Content starts
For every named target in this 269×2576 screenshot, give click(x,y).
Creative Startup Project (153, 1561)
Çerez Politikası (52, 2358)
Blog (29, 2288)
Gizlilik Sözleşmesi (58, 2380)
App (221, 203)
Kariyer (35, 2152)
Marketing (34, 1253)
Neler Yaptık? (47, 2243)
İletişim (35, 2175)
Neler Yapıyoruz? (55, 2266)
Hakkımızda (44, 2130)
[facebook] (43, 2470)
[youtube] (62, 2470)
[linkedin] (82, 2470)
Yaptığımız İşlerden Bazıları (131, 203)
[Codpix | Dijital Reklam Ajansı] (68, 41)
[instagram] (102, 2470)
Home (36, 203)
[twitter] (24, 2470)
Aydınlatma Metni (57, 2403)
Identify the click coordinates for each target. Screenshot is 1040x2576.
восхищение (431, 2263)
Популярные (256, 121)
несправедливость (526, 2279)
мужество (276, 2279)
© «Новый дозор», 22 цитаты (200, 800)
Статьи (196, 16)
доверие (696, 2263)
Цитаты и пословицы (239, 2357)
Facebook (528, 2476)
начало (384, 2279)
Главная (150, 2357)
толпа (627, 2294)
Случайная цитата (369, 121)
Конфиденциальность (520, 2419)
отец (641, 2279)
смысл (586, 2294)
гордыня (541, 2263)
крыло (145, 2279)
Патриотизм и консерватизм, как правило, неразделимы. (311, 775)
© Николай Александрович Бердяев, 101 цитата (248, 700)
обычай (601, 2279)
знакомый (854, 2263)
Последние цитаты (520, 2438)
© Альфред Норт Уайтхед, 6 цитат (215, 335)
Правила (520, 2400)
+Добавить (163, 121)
Content ends
Exercise objective » Extract the full listing above without altering anything.

Task solution »
For every named target in this 269×2576 screenshot, give click(x,y).
Creative Startup Project (153, 1561)
Çerez Politikası (52, 2358)
Blog (29, 2288)
Gizlilik Sözleşmesi (58, 2380)
App (221, 203)
Kariyer (35, 2152)
Marketing (34, 1253)
Neler Yaptık? (47, 2243)
İletişim (35, 2175)
Neler Yapıyoruz? (55, 2266)
Hakkımızda (44, 2130)
[facebook] (43, 2470)
[youtube] (62, 2470)
[linkedin] (82, 2470)
Yaptığımız İşlerden Bazıları (131, 203)
[Codpix | Dijital Reklam Ajansı] (68, 41)
[instagram] (102, 2470)
Home (36, 203)
[twitter] (24, 2470)
Aydınlatma Metni (57, 2403)
Identify the click coordinates for each target. Screenshot is 1040x2576.
восхищение (431, 2263)
Популярные (256, 121)
несправедливость (526, 2279)
мужество (276, 2279)
© «Новый дозор», 22 цитаты (200, 800)
Статьи (196, 16)
доверие (696, 2263)
Цитаты и пословицы (239, 2357)
Facebook (528, 2476)
начало (384, 2279)
Главная (150, 2357)
толпа (627, 2294)
Случайная цитата (369, 121)
Конфиденциальность (520, 2419)
отец (641, 2279)
смысл (586, 2294)
гордыня (541, 2263)
крыло (145, 2279)
Патриотизм и консерватизм, как правило, неразделимы. (311, 775)
© Николай Александрович Бердяев, 101 цитата (248, 700)
обычай (601, 2279)
знакомый (854, 2263)
Последние цитаты (520, 2438)
© Альфред Норт Уайтхед, 6 цитат (215, 335)
Правила (520, 2400)
+Добавить (163, 121)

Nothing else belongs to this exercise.